Your FTP improvements

Some good learnings, in particular recognizing when you started experiencing under-recovery / functional overreach.

On the topic of threshold, its really refreshing to read your comments on learning how to ride by feel. The best thing that happened to me when I started road cycling in 2016 was learning to ride at threshold by feel. No power meter, just heart rate.

Congrats on recognizing your AI FTP (and 20-min test) was too high, and dropping it 35W to something more reasonable and sustainable.

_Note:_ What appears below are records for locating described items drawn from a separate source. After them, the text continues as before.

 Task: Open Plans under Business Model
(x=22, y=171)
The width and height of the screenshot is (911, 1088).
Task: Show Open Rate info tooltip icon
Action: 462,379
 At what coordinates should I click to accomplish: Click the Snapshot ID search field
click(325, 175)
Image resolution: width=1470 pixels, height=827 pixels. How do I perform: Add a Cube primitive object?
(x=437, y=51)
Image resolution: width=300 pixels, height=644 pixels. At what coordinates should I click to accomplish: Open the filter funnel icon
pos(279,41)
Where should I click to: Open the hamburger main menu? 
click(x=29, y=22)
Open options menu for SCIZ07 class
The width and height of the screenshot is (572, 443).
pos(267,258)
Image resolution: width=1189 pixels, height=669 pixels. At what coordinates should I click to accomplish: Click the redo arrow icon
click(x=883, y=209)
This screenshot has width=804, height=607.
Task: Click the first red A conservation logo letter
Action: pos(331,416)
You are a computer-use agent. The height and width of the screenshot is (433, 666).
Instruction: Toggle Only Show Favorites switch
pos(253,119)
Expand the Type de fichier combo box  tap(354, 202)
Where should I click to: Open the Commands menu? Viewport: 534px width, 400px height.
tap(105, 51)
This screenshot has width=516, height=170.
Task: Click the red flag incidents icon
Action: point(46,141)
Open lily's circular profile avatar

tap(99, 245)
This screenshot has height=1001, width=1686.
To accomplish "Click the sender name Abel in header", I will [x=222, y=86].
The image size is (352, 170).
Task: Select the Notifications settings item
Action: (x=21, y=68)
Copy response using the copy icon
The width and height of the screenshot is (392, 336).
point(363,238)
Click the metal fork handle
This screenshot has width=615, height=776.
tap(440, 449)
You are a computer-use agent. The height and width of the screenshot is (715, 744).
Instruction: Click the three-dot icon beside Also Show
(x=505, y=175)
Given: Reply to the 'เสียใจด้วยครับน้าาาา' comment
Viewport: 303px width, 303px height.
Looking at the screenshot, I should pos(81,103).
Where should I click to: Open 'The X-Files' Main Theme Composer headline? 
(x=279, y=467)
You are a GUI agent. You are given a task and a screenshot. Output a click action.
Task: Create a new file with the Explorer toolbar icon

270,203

For what its worth, my coach is full-time. He has over 50 coached athletes including this year’s female Unbound Gravel 100 winner, performance director for an elite US team, coaches juniors, and data scientist of a world tour team.

Busy guy.

But he is super responsive to my emails and request for help when life interferes. My plans have been customized including power targets. Since this is the FTP improvement thread, here is my FTP and Garmin ML FTP over the last 18 months of being coached:

Color guide:

  • green is coach assigned FTP setting from field tests
  • pink is a moving average of Garmin Edge 530 ML FTP with WindWarrior +4% fudge factor
  • grey is +/- 2.5% confidence interval band of Garmin ML FTP

Two years of spin classes got me to 240-245W FTP by November 2015. Self-coached to 275-280W FTP in 2016 and 2017, with ability to ride 70 minutes at FTP. About 7-8 hours/week average. Then I reduced volume with TrainerRoad down to 5+ hours/week, because it was supposed to be more efficient, but that reduced peak FTP to 245-250W a couple times over 2 years. Bumping up volume to 8 hours/week with heavy focus on endurance and always be doing above threshold work got me to around 270-275W FTP this year.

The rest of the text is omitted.